Aim of the task — Could you filter the records below and keep only the lines with the word "will"?

Supplied records —
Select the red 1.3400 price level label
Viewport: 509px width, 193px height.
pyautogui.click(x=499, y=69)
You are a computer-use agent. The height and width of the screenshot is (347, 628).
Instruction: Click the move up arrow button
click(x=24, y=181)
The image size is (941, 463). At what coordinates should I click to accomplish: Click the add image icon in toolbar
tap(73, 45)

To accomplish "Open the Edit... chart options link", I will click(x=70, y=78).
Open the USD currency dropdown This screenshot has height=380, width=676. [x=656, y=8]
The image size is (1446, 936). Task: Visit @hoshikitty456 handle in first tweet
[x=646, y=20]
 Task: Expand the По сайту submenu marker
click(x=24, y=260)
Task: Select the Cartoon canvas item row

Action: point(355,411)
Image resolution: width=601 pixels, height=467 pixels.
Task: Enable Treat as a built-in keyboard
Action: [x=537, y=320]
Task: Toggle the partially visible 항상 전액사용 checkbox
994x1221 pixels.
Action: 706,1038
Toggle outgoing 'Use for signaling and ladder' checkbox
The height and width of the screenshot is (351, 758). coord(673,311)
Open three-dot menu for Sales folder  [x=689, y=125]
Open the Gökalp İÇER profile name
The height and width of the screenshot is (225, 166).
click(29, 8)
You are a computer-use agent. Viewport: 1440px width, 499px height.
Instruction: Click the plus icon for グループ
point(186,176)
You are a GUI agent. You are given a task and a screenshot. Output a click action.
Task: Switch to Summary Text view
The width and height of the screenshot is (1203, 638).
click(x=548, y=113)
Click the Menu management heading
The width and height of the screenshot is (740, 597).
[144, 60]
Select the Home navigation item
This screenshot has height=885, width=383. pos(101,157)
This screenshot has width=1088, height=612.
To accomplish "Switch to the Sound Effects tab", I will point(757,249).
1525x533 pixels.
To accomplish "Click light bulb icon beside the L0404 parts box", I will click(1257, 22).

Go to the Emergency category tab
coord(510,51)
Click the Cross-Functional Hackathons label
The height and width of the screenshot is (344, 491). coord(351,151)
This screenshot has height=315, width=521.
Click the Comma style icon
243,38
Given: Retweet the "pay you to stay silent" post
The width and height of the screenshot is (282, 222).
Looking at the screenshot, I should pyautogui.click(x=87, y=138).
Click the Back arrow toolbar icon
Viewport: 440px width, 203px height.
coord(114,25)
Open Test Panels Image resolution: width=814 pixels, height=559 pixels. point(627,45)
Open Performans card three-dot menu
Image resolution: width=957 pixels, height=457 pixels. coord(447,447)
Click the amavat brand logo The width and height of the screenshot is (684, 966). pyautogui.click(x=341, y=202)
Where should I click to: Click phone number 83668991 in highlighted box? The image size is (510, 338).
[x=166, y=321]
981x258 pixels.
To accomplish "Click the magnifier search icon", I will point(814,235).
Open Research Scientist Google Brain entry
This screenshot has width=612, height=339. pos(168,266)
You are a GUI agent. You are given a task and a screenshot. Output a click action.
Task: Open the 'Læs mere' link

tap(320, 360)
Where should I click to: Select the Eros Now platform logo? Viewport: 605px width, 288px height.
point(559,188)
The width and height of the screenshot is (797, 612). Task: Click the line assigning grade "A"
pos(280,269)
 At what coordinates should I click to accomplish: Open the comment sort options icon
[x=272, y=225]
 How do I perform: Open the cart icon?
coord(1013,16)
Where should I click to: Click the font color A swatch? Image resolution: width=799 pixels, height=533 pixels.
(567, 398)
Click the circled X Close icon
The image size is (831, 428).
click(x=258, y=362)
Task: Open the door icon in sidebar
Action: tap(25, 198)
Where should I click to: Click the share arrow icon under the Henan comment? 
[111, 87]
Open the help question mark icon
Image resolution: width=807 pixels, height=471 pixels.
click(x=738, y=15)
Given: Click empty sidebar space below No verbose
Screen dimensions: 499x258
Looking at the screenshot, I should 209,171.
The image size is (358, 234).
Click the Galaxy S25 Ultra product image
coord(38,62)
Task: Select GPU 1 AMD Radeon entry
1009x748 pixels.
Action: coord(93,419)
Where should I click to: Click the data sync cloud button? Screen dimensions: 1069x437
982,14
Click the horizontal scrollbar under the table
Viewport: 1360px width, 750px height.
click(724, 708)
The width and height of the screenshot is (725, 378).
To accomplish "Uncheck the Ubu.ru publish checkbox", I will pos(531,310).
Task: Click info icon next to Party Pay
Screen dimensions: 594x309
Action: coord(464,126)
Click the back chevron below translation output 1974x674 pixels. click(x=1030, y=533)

Response to the exercise —
To accomplish "Open the Edit... chart options link", I will click(x=70, y=78).
To accomplish "Switch to the Sound Effects tab", I will point(757,249).
To accomplish "Click light bulb icon beside the L0404 parts box", I will click(1257, 22).
To accomplish "Click the magnifier search icon", I will point(814,235).
To accomplish "Uncheck the Ubu.ru publish checkbox", I will pos(531,310).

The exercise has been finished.